Maybe I haven't seen enough great devs but I see a lot of great devs stumble into a system or framework and they're doing their best but they want to be that great dev and work fast and ... they stumble though stuff that a mediocre dev who knows the system knows better than to do.


> For the first 6 months you're paying a sr. engineers salary to get jr. engineer productivity.

Then you are doing something wrong or have a watered down notion of "senior engineer" (as in "junior engineer" that spent X years on the job, as opposed to someone who is actually progressing well through his career in that time). Senior engineers should IMMEDIATELY outperform junior engineers. Knowledge of the system is largely unnecessary. What senior engineers bring to the table are completely different skills than junior engineers. You can have 100 junior engineers and they will still not be able to figure out the things a good senior engineer will do for you.

Probably you are not utilizing them correctly or giving them the right problems to solve.


I'm using the definition of someone who has been professionally developing software for 10+ years.

So I'm comparing someone who has been professionally developed software on a different stack for 10 years compared to someone who has developed software on an identical stack to yours for 1-2 years.


There are engineers with 10 times one year of experience and others with ten years of experience.
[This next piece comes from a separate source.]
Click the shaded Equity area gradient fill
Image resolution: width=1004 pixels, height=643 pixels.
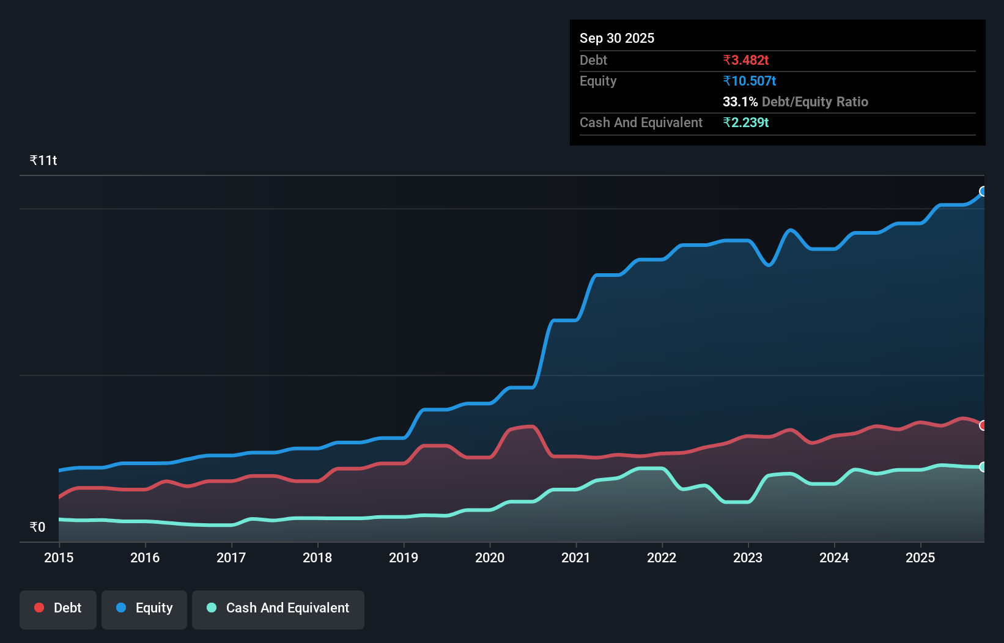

Believe me they are very different.


If you ever need heart surgery, do you want the surgeon who has done 10 years of heart surgery (or better yet, 30 years)?

Or do you want the surgeon who has jumped from area to area and has no more than a year or two of experience in each area? The experience doing knee replacements will be invaluable in your heart surgery. Right?

It is so weird that this meme of "10 times one year of experience" is somehow become a negative.


I've heard this trope for the past 10 years. And just like different sr. devs are better or worse jr. devs can be better or worse. Ideally you always want to hire better.


Yes six months seems very long I recall when I switched to a new language (PL1/G) on the Map Reduce part of our project, the developer I took over from after 3 days said "you don't know it all yet"

I was teaching my self from a 1964 vintage IBM manual that my father had kept :-)


It's not just a new language(C#), it's also a new ORM (EF Core), a new front end (React or Angular or Razor or Blazor or whatever), a new database(SQL Server), a new cloud provider(Azure), a new web framework(ASP.Net), a new work tracker(Azure Devops)

That's a lot to learn.


It can be, but a senior who is well-versed in the fundamentals and has some exposure to complimentary tools in other ecosystems is not going to have a problem coming up to speed with those tools.

What they're going to spend more time on is: learning how you decided to solve your problems with your knowledge of those tools and how you decided to fit it all together.


That in combination with the learning curve of all the tech can make the ramp up much longer than might be acceptable.


If you have been around for a sufficient number of tech cycles you already have conceptually analogous systems in your head, which you just have to remap to the new syntax. That's what makes a "senior".

The frontends are actually the hardest to stick with because they turn over fastest, probably followed by distributed-compute solutions. C# is a short walk from Java, SQL has been around for decades(even given dialect differences that change best practice).


You aren't wrong that it is a bit of work. It's just less work than learning the actual software itself by a lot. Learning .NET's flavor of the year framework stack is not that bad since there is lots of good documentation, classes, books, and blogs. Your software, at best, has documentation that is as good as .NET's. This is highly unlikely though. Learning the product's layout and quirks dwarfs learning the latest incarnation of .NET.